Start of PASSAGE PROVIDED

Imaging Generator for Tabular Data
(IGTD)

Short Description

Transforms tabular data into images by assigning features to pixel positions so that similar features are close to each other in the image.

Description and Impact
User Community

Users interested in the following subjects:

  • Primary: Machine learning and computational data modeling
  • Secondary: Bioinformatics and computational biology
Impact

Convolutional neural networks (CNNs) can be built based on the image representations for prediction tasks.

Description

Image Generator for Tabular Data (IGTD) is an algorithm for transforming tabular data into images. The algorithm assigns each feature to a unique pixel position in the image representation. The algorithm assigns similar features to neighboring pixels and assigns dissimilar features to pixels that are far apart. As a result of these assignments, the algorithm generates an image for each sample, in which the pixel intensity reflects the value of the corresponding feature in the sample. One of the most important applications for the generated images is to build convolutional neural networks (CNNs) based on the image representations in subsequent analysis. 

Hypothesis/Objective

The objective was to transform tabular data into images for subsequent deep learning analysis using CNNs.

Resource Role

This resource can be used with other resources utilizing a CNN framework.

End of PASSAGE PROVIDED

• **TASK REQUIREMENTS**
Reproduce the portion of the IGTD description above from "The objective was" up to and including "a CNN framework.", without any changes.

Start of DATASET EXCERPTS

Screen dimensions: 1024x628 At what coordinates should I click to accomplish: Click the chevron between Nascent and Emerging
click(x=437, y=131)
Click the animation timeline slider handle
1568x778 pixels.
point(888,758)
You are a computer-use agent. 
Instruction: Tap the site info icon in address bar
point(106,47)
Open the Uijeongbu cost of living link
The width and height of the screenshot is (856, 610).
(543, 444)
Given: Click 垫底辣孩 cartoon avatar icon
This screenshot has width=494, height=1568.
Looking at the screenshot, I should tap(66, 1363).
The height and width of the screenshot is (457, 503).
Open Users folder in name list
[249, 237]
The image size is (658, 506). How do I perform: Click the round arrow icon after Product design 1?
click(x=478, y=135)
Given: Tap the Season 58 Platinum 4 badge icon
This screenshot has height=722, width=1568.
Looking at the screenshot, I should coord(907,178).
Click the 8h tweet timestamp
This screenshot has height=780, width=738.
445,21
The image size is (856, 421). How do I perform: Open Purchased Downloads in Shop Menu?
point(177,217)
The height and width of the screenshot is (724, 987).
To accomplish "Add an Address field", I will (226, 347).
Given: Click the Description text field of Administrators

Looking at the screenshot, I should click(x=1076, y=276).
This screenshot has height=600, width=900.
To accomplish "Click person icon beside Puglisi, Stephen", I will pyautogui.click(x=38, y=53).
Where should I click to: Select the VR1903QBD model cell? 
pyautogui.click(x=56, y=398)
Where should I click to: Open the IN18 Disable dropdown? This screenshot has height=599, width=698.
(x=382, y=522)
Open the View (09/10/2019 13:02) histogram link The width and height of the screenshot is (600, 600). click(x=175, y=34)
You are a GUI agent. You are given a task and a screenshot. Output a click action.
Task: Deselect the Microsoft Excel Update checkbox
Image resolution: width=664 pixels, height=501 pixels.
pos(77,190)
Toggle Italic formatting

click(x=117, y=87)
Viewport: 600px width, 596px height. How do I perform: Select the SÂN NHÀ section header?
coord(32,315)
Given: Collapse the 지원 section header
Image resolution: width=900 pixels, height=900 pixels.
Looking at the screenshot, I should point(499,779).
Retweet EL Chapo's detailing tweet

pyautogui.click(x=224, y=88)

End of DATASET EXCERPTS

• **TASK ANSWER**
The objective was to transform tabular data into images for subsequent deep learning analysis using CNNs.

Resource Role

This resource can be used with other resources utilizing a CNN framework.